### What the task requires
Print the data that follows exactly as it stands, from its first line through the line containing "Entries feed (67, 2237)", and stop there.

### Record extracts
····················

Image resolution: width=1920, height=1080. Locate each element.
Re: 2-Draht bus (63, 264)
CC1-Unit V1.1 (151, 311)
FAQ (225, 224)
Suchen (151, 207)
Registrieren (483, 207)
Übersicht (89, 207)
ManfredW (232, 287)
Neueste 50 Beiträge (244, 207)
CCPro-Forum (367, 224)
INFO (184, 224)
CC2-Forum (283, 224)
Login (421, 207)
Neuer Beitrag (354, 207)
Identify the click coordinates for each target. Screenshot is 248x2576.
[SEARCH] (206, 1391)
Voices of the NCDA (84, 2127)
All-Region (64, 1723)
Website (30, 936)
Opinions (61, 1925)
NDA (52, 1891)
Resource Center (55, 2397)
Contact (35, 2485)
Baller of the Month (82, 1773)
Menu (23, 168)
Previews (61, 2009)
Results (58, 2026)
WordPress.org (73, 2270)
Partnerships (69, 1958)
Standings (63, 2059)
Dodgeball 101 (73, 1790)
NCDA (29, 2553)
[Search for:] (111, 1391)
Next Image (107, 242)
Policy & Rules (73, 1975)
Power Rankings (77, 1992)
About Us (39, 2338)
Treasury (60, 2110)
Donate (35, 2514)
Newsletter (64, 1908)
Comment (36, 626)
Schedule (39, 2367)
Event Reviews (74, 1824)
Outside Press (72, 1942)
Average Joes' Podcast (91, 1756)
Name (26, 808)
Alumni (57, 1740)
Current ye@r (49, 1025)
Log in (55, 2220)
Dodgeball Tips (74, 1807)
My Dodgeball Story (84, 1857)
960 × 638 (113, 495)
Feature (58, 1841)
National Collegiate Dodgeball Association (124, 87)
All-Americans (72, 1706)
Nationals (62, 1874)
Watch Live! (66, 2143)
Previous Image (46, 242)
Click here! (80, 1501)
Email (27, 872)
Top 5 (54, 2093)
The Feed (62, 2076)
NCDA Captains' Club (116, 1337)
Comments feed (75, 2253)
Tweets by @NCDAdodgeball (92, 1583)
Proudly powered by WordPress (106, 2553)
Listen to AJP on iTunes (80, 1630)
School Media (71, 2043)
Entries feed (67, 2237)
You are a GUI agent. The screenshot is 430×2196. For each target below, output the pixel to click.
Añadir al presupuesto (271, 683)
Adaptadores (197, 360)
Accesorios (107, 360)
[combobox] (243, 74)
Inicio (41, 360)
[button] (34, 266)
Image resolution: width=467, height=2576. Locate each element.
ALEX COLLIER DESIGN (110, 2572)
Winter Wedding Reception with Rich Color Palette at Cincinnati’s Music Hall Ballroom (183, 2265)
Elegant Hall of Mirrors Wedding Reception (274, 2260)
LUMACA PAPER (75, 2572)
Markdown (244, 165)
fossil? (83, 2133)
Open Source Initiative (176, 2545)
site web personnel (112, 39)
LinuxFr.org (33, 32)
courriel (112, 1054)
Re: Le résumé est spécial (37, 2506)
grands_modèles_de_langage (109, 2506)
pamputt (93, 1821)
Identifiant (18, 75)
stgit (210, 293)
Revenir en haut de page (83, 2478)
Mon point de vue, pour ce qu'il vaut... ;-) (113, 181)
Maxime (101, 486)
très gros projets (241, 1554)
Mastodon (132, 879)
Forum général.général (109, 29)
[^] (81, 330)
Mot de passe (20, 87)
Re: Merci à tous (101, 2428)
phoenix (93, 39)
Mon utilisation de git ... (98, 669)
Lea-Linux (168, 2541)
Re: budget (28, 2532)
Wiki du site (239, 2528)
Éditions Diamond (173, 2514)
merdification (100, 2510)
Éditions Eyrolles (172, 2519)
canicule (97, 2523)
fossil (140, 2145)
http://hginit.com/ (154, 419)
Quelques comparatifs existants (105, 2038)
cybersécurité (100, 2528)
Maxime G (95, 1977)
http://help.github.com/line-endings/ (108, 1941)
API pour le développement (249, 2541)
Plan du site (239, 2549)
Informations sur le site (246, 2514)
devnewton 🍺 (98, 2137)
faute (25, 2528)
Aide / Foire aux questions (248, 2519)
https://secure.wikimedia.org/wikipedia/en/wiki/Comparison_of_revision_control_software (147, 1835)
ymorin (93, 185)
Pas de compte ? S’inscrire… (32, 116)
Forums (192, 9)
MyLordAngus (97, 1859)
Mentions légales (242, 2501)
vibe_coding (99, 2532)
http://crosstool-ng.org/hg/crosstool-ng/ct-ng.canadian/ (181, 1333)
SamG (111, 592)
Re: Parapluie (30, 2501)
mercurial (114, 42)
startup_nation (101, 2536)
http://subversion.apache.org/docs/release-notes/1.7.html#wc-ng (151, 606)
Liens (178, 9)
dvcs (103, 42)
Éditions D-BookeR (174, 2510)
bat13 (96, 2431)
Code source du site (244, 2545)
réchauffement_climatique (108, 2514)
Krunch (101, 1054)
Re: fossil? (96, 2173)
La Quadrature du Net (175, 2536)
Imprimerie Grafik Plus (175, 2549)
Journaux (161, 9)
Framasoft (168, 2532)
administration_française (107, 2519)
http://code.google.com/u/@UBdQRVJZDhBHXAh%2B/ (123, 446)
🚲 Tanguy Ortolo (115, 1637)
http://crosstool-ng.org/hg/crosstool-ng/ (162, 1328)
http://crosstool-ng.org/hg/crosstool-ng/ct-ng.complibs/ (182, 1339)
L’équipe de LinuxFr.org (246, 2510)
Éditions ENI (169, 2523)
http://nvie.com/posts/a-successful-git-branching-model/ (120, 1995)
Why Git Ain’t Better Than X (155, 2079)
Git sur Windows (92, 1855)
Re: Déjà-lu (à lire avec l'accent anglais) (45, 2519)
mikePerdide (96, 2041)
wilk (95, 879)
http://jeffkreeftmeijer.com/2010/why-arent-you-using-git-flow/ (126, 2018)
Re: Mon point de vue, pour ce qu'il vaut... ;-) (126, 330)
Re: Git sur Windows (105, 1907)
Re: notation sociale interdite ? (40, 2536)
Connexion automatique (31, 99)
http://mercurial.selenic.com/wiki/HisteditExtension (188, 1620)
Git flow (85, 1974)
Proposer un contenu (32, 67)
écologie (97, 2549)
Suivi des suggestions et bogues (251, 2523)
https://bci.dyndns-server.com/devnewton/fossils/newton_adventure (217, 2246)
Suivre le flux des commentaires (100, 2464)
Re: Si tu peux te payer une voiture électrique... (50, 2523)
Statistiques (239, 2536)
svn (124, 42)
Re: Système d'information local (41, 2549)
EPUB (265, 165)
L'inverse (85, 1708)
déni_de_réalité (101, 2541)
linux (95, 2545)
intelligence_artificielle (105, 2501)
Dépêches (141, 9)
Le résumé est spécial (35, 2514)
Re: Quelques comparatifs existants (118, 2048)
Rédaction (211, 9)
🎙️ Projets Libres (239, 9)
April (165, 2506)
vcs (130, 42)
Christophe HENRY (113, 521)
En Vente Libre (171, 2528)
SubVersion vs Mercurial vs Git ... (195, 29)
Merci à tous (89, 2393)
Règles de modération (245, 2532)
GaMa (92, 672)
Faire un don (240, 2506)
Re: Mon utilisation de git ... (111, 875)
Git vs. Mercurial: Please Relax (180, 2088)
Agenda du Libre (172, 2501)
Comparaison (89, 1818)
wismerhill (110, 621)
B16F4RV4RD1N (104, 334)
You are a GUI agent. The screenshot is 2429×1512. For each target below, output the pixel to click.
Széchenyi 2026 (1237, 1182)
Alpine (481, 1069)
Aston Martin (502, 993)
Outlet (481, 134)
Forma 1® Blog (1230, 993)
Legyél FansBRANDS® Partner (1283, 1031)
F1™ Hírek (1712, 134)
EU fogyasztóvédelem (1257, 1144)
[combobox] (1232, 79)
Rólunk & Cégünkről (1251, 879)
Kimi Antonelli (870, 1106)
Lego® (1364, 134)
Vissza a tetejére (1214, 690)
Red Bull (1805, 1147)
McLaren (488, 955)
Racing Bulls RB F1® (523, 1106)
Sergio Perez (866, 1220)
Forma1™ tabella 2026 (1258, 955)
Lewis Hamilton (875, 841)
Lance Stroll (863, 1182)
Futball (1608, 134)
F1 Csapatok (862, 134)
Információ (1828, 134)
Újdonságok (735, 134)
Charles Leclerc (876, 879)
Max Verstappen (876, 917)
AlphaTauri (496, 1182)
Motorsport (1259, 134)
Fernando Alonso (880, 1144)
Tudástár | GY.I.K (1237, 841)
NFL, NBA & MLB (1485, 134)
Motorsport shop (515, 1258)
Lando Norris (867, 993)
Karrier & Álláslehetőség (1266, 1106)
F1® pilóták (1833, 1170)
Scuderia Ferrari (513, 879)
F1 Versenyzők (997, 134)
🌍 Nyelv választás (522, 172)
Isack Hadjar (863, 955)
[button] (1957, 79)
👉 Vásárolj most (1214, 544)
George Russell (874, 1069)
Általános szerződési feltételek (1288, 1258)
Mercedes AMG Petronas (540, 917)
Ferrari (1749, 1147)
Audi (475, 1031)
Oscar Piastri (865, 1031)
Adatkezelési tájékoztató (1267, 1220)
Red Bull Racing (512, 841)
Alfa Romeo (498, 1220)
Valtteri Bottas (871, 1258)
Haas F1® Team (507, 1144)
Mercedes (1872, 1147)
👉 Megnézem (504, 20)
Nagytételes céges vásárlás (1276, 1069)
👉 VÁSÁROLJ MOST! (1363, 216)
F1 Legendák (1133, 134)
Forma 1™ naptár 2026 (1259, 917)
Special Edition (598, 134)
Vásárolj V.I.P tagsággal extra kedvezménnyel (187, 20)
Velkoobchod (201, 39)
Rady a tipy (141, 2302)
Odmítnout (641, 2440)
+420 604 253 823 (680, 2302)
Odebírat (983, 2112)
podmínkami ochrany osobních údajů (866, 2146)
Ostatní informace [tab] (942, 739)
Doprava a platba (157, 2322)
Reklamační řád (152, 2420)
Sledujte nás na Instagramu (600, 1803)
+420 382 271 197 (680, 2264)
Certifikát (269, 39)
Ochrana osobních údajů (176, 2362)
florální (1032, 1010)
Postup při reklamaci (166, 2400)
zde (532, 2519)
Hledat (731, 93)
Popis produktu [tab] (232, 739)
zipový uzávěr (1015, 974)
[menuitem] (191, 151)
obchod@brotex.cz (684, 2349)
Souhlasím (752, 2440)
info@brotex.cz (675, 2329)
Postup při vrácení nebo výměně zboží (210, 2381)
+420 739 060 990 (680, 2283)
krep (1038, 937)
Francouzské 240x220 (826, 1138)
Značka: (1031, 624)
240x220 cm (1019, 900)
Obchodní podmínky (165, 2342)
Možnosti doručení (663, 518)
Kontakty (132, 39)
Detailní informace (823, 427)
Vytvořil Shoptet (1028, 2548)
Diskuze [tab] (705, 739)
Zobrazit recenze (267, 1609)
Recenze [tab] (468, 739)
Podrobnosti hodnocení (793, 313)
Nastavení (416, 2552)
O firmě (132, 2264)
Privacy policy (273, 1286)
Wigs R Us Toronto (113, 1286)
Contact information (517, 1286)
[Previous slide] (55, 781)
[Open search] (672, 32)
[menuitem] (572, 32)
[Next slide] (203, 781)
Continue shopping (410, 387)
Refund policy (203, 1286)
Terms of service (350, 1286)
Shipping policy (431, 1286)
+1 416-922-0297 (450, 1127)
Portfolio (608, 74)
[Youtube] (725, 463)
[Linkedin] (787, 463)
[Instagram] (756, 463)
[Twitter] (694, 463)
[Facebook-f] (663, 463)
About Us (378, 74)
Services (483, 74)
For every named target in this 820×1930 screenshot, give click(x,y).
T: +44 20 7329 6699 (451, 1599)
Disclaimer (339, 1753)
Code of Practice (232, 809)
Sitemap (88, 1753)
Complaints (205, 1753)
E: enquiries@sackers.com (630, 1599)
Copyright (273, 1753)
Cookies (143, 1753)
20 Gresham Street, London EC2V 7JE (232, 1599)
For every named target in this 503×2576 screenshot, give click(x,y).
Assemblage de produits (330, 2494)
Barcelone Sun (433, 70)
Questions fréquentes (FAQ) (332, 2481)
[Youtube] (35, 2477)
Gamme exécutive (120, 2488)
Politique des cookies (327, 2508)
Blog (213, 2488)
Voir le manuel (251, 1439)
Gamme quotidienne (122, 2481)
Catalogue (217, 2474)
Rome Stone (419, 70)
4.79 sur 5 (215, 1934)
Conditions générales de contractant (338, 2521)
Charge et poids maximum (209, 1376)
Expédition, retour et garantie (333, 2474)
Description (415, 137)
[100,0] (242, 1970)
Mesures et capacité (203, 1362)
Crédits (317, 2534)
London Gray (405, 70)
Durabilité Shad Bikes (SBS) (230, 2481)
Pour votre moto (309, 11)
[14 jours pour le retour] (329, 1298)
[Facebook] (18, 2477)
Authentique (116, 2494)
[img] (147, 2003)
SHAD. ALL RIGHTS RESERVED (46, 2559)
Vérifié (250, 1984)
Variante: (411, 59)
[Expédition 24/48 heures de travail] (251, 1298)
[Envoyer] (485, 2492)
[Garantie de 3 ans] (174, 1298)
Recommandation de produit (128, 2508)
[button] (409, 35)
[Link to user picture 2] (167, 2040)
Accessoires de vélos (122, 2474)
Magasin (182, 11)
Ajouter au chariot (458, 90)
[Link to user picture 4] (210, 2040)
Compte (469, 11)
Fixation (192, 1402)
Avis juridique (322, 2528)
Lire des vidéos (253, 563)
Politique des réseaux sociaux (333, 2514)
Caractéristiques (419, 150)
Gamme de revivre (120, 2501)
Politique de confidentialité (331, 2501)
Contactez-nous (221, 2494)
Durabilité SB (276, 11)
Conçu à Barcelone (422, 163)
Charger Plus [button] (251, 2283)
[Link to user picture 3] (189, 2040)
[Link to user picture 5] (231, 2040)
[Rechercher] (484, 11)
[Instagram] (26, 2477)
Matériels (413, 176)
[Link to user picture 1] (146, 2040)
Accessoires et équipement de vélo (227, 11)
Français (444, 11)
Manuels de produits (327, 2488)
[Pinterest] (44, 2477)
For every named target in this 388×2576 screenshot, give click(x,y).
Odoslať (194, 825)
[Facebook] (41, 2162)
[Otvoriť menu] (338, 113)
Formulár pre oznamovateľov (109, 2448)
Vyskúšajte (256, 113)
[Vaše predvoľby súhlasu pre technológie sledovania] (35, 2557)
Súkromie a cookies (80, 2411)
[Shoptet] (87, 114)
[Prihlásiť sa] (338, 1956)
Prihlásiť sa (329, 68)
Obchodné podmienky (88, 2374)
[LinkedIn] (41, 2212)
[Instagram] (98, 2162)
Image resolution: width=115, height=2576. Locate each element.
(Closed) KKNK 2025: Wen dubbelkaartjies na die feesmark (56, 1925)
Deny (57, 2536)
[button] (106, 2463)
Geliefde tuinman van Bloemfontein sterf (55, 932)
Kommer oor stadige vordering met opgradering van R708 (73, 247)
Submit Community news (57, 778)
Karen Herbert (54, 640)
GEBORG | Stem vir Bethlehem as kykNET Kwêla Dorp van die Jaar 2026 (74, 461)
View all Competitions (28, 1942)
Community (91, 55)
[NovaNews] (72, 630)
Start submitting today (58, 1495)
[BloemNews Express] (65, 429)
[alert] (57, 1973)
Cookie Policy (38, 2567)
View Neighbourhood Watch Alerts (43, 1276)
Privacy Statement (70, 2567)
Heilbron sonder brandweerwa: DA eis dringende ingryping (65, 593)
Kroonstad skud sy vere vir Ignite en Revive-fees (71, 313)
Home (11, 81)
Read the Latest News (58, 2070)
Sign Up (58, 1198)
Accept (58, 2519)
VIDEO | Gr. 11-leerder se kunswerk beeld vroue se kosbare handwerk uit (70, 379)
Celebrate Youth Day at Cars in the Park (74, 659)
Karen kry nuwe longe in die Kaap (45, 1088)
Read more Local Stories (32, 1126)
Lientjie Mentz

····················

### Finished task
Image resolution: width=1920, height=1080. Locate each element.
Re: 2-Draht bus (63, 264)
CC1-Unit V1.1 (151, 311)
FAQ (225, 224)
Suchen (151, 207)
Registrieren (483, 207)
Übersicht (89, 207)
ManfredW (232, 287)
Neueste 50 Beiträge (244, 207)
CCPro-Forum (367, 224)
INFO (184, 224)
CC2-Forum (283, 224)
Login (421, 207)
Neuer Beitrag (354, 207)
Identify the click coordinates for each target. Screenshot is 248x2576.
[SEARCH] (206, 1391)
Voices of the NCDA (84, 2127)
All-Region (64, 1723)
Website (30, 936)
Opinions (61, 1925)
NDA (52, 1891)
Resource Center (55, 2397)
Contact (35, 2485)
Baller of the Month (82, 1773)
Menu (23, 168)
Previews (61, 2009)
Results (58, 2026)
WordPress.org (73, 2270)
Partnerships (69, 1958)
Standings (63, 2059)
Dodgeball 101 (73, 1790)
NCDA (29, 2553)
[Search for:] (111, 1391)
Next Image (107, 242)
Policy & Rules (73, 1975)
Power Rankings (77, 1992)
About Us (39, 2338)
Treasury (60, 2110)
Donate (35, 2514)
Newsletter (64, 1908)
Comment (36, 626)
Schedule (39, 2367)
Event Reviews (74, 1824)
Outside Press (72, 1942)
Average Joes' Podcast (91, 1756)
Name (26, 808)
Alumni (57, 1740)
Current ye@r (49, 1025)
Log in (55, 2220)
Dodgeball Tips (74, 1807)
My Dodgeball Story (84, 1857)
960 × 638 (113, 495)
Feature (58, 1841)
National Collegiate Dodgeball Association (124, 87)
All-Americans (72, 1706)
Nationals (62, 1874)
Watch Live! (66, 2143)
Previous Image (46, 242)
Click here! (80, 1501)
Email (27, 872)
Top 5 (54, 2093)
The Feed (62, 2076)
NCDA Captains' Club (116, 1337)
Comments feed (75, 2253)
Tweets by @NCDAdodgeball (92, 1583)
Proudly powered by WordPress (106, 2553)
Listen to AJP on iTunes (80, 1630)
School Media (71, 2043)
Entries feed (67, 2237)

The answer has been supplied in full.